I'm always met with complete incredulity at this concept. About 50% of callers don't understand at all what I'm trying to get at. Most of the rest just don't have any idea how to continue.

What I tell them at this point is that the correct way to handle this is that they need to give me an extension number for them personally and I will find the external number of their company/dept myself on their website and then call them back.

Unfortunately a lot of these callers either can't (due to not having a personal extension number) or wont (it's off protocol I guess?).

The problem is, I feel like an asshole for taking a stand on things like this ("Why is this guy trying to make my job difficult"), but more people need to understand that it's all too easy to be socially engineered!
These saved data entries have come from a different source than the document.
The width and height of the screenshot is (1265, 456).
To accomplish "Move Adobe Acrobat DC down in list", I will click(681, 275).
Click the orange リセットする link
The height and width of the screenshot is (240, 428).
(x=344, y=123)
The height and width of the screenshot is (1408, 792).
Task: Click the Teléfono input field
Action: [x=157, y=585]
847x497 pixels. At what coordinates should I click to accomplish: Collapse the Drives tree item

> At some point in the call they will ask me "I just need to verify your identity with some security questions." and ask me for something like my date of birth or my home address.

> The only correct answer to this is "I can't give you that information. You called me. I have no idea who you are."
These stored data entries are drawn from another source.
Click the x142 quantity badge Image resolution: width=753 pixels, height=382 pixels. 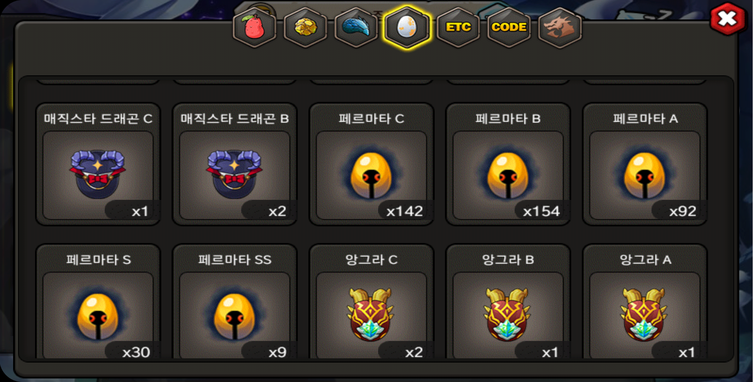tap(404, 211)
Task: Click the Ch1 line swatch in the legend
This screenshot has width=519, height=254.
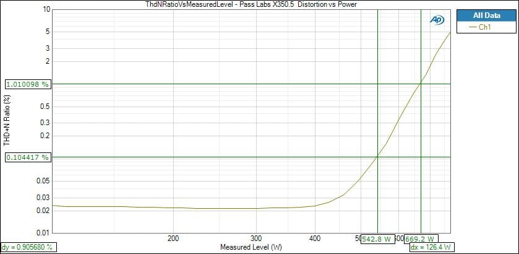Action: [x=473, y=27]
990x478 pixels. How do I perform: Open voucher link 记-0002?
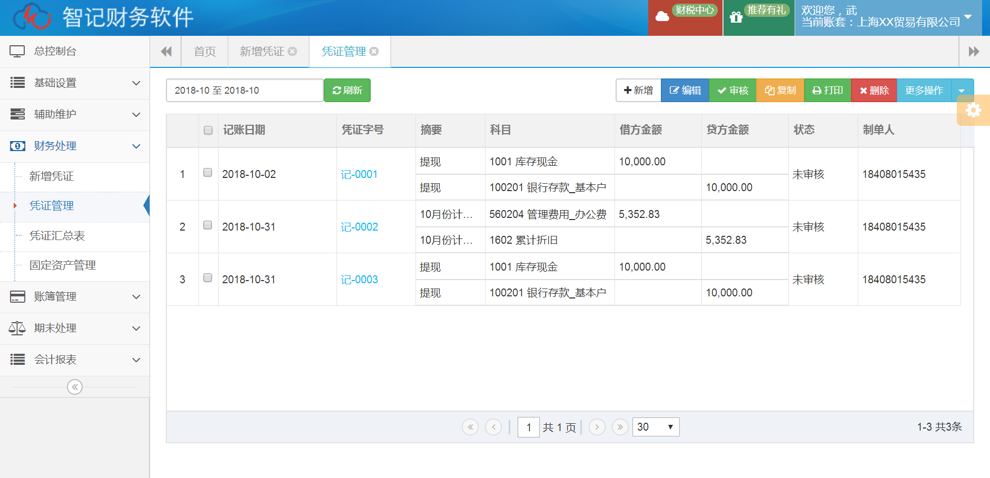(x=359, y=227)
This ties in with a scam in the UK that exploits a feature / bug of the POTS.

The scammer calls, and claims to be from your bank, and that you've been the victim of crime, and that they need to sort it out.

Some people express doubt about the validity of the caller.
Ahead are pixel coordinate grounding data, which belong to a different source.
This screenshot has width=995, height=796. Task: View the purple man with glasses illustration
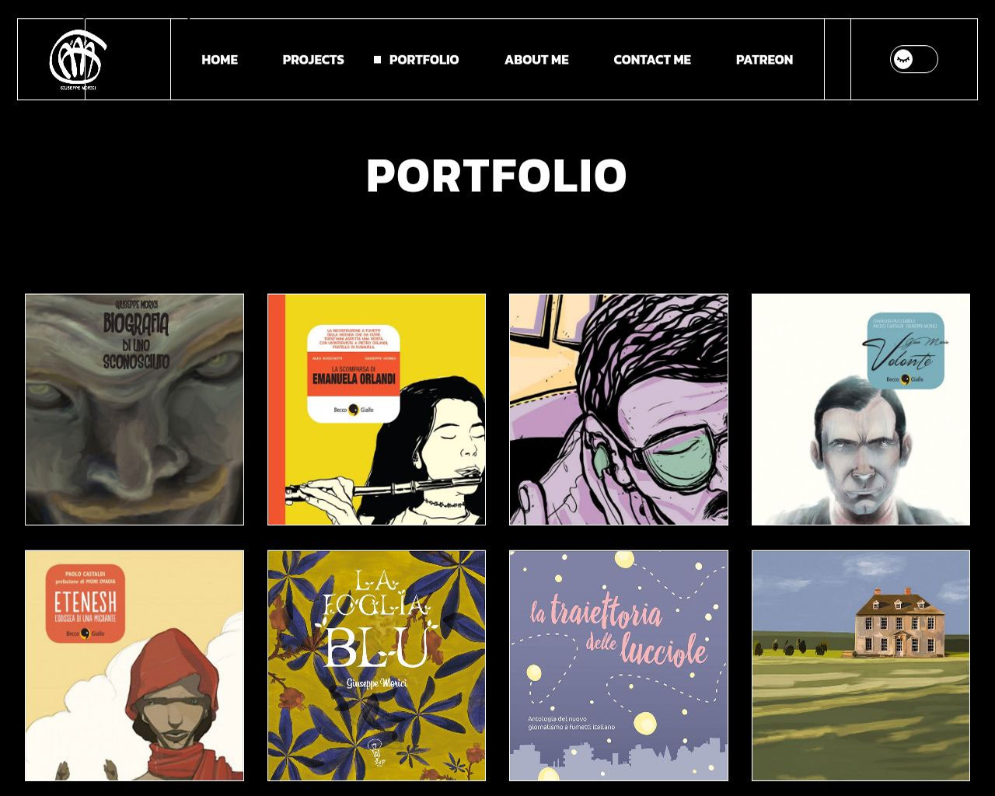tap(619, 409)
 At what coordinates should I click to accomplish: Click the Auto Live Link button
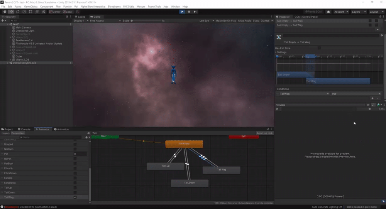pyautogui.click(x=264, y=133)
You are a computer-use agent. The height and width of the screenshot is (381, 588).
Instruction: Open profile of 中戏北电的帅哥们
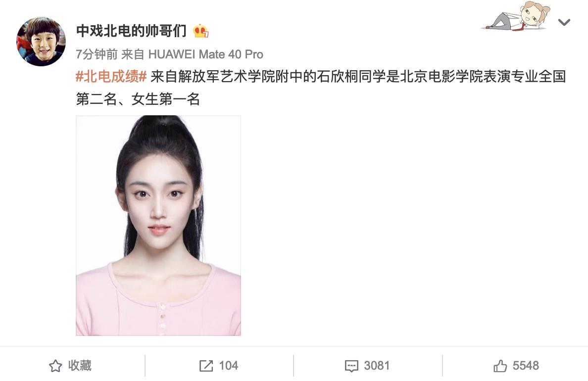point(131,31)
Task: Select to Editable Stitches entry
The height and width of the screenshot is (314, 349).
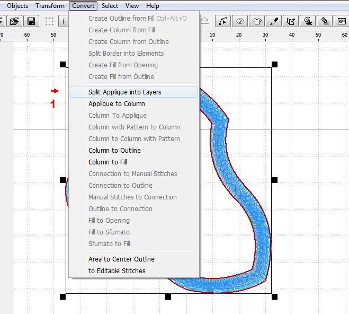Action: [117, 271]
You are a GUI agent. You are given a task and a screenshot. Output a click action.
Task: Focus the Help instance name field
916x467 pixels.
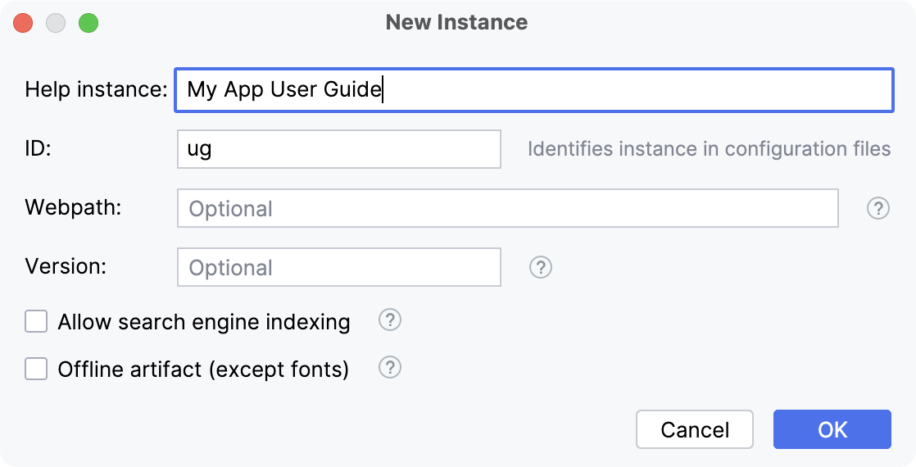tap(533, 89)
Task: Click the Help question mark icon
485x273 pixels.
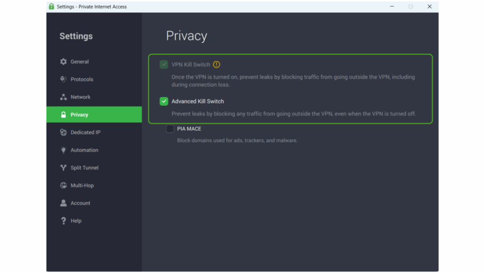Action: (x=63, y=220)
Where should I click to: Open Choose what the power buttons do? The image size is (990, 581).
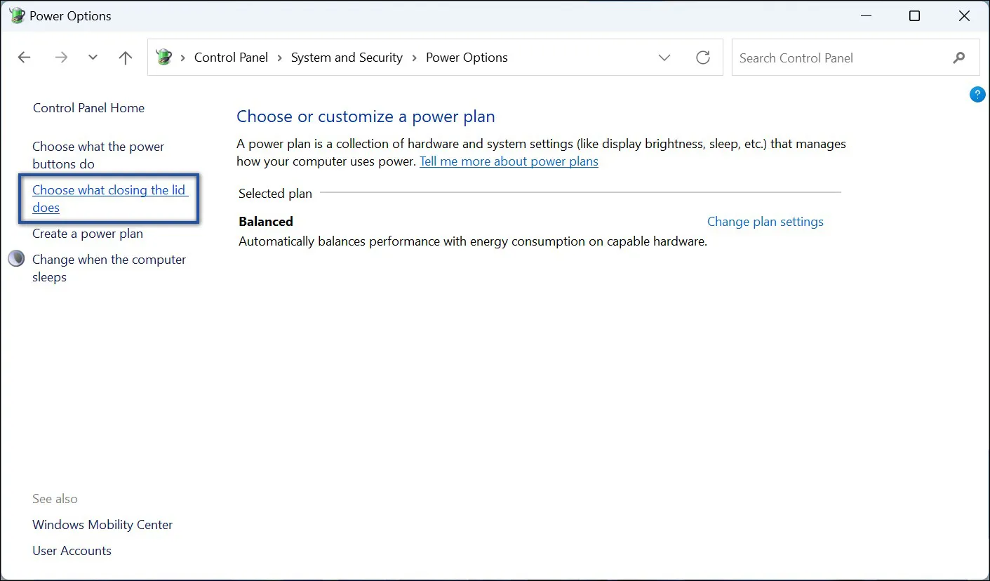tap(98, 155)
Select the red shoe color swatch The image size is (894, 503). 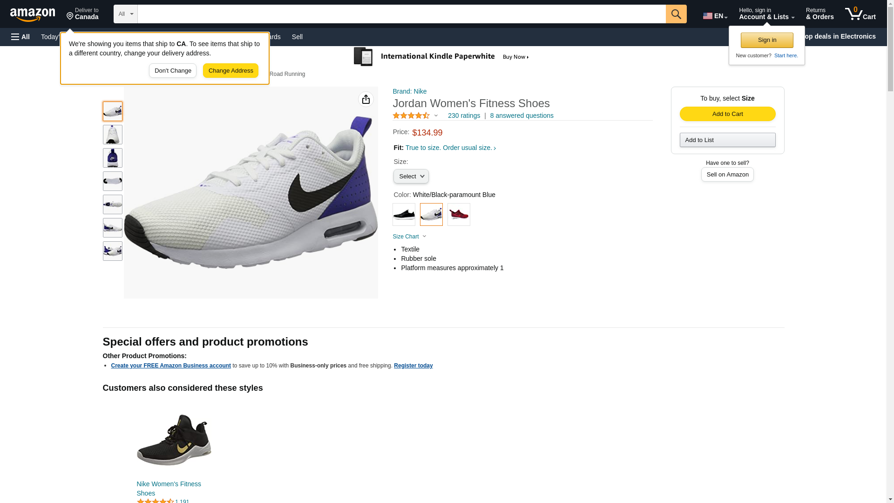459,214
The scammer says something like "Have a look on the Internet at your bank's phone number, and give them a call, and ask for Mr Jones in the Fraud Response Unit on extension 537. I'll hang up while you look. But it's really important that you do this quickly, to prevent more of your money being stolen".

The person being called hangs up the phone, but the scammer does not. Since the scammer initiated the phone call they're keeping that line open.

When the victim picks up their phone to make a call the scammer plays a fake dial tone while the victim "dials a number". An assistant of the scammer then pretends to be a bank phone answerer and connects the victim back to the scammer.

This little bit of social engineering appears to be very strong. There are stories of people who were initially suspicious, but who then lost all suspicion because of this trick, and who lost tens of thousands of pounds.

And since the victim handed out the money the banks tend to refuse to give the money back. The victims really lose real money. It's very sad.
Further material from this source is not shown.